Replace a list of characters with indices in a string in python
Instead of string concatenation (wich is wasteful due to created / destroyed string instances), use a list:
coordinates = [[1,5], [10,15], [25, 35]] # sorted
line = 'ATCACGTGTGTGTACACGTACGTGTGNGTNGTTGAGTGKWSGTGAAAAAKCT'
result = list(line)
# opted for exclusive end pos
for r in [range(start,end) for start,end in coordinates]:
for p in r:
result[p]='N'
res = ''.join(result)
print(res)
To get:
ANNNNGTGTGNNNNNACGTACGTGTNNNNNNNNNNGTGKWSGTGAAAAAKCT
optimized to use slicing and exclusive end
:
for start,end in coordinates:
result[start:end] = ["N"]*(end-start)
res = ''.join(result)
print(line)
print(res)

> **STORED DATA**
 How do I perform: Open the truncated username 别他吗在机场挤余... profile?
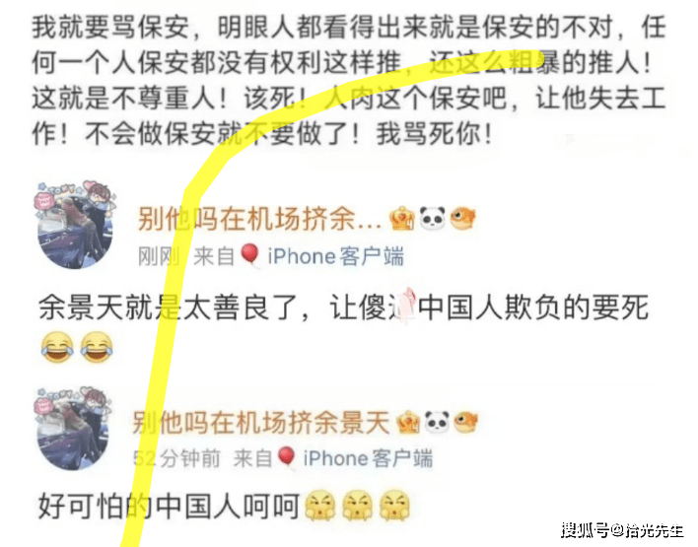point(259,219)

> **DIRECTIVE 1**
In the text on replacing characters in a Python string, why does it recommend a list instead of string concatenation?
> **DIRECTIVE 2**
List every coordinate pair that appears in the `coordinates` variable of the Python string-replacement text.
> **DIRECTIVE 3**
Extend the text on replacing characters in a Python string, starting after its final line.

> **ANSWER 1**
String concatenation is wasteful because string instances are created and destroyed.

> **ANSWER 2**
[1,5], [10,15], [25, 35]

> **ANSWER 3**
gives you your wanted output:
ATCACGTGTGTGTACACGTACGTGTGNGTNGTTGAGTGKWSGTGAAAAAKCT
ANNNNGTGTGNNNNNACGTACGTGTNNNNNNNNNNGTGKWSGTGAAAAAKCT
Good question, this should work.
coordinates = [[1,5], [10,15], [25, 35]]
line = 'ATCACGTGTGTGTACACGTACGTGTGNGTNGTTGAGTGKWSGTGAAAAAKCT'
for L,R in coordinates:
line = line[:L] + "N"*(R-L) + line[R:]
print(line)
You may need to adjust this depending on how the coordinates are defined, eg. inclusive/1-indexed.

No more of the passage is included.